Assignment - A line-by-line copy of the material below is required.

Supplied material -
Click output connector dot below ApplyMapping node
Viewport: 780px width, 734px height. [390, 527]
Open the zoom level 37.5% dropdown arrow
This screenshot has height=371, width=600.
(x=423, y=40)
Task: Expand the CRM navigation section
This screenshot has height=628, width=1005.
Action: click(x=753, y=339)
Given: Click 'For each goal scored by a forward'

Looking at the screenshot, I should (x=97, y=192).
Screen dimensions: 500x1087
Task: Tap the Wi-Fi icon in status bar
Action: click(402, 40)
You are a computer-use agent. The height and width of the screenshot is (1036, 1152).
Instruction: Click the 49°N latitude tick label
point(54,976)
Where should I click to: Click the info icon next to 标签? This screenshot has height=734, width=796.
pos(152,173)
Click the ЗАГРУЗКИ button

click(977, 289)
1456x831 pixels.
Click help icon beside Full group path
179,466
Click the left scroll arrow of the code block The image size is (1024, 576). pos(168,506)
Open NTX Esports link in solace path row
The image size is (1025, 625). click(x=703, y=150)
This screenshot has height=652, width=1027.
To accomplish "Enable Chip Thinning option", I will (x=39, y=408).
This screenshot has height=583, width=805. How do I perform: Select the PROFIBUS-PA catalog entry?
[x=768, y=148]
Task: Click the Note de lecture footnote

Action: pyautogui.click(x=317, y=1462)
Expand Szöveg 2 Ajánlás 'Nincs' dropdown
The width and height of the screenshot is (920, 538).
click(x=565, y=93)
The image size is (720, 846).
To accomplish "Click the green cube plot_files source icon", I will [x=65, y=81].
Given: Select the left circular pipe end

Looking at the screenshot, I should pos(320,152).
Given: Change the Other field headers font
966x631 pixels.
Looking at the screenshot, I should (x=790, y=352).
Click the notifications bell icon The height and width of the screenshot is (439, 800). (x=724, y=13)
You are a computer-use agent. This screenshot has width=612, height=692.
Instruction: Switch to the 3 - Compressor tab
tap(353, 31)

Response below -
Click output connector dot below ApplyMapping node
Viewport: 780px width, 734px height. [390, 527]
Open the zoom level 37.5% dropdown arrow
This screenshot has height=371, width=600.
(x=423, y=40)
Task: Expand the CRM navigation section
This screenshot has height=628, width=1005.
Action: click(x=753, y=339)
Given: Click 'For each goal scored by a forward'

Looking at the screenshot, I should (x=97, y=192).
Screen dimensions: 500x1087
Task: Tap the Wi-Fi icon in status bar
Action: click(402, 40)
You are a computer-use agent. The height and width of the screenshot is (1036, 1152).
Instruction: Click the 49°N latitude tick label
point(54,976)
Where should I click to: Click the info icon next to 标签? This screenshot has height=734, width=796.
pos(152,173)
Click the ЗАГРУЗКИ button

click(977, 289)
1456x831 pixels.
Click help icon beside Full group path
179,466
Click the left scroll arrow of the code block The image size is (1024, 576). pos(168,506)
Open NTX Esports link in solace path row
The image size is (1025, 625). click(x=703, y=150)
This screenshot has height=652, width=1027.
To accomplish "Enable Chip Thinning option", I will (x=39, y=408).
This screenshot has height=583, width=805. How do I perform: Select the PROFIBUS-PA catalog entry?
[x=768, y=148]
Task: Click the Note de lecture footnote

Action: pyautogui.click(x=317, y=1462)
Expand Szöveg 2 Ajánlás 'Nincs' dropdown
The width and height of the screenshot is (920, 538).
click(x=565, y=93)
The image size is (720, 846).
To accomplish "Click the green cube plot_files source icon", I will [x=65, y=81].
Given: Select the left circular pipe end

Looking at the screenshot, I should pos(320,152).
Given: Change the Other field headers font
966x631 pixels.
Looking at the screenshot, I should (x=790, y=352).
Click the notifications bell icon The height and width of the screenshot is (439, 800). (x=724, y=13)
You are a computer-use agent. This screenshot has width=612, height=692.
Instruction: Switch to the 3 - Compressor tab
tap(353, 31)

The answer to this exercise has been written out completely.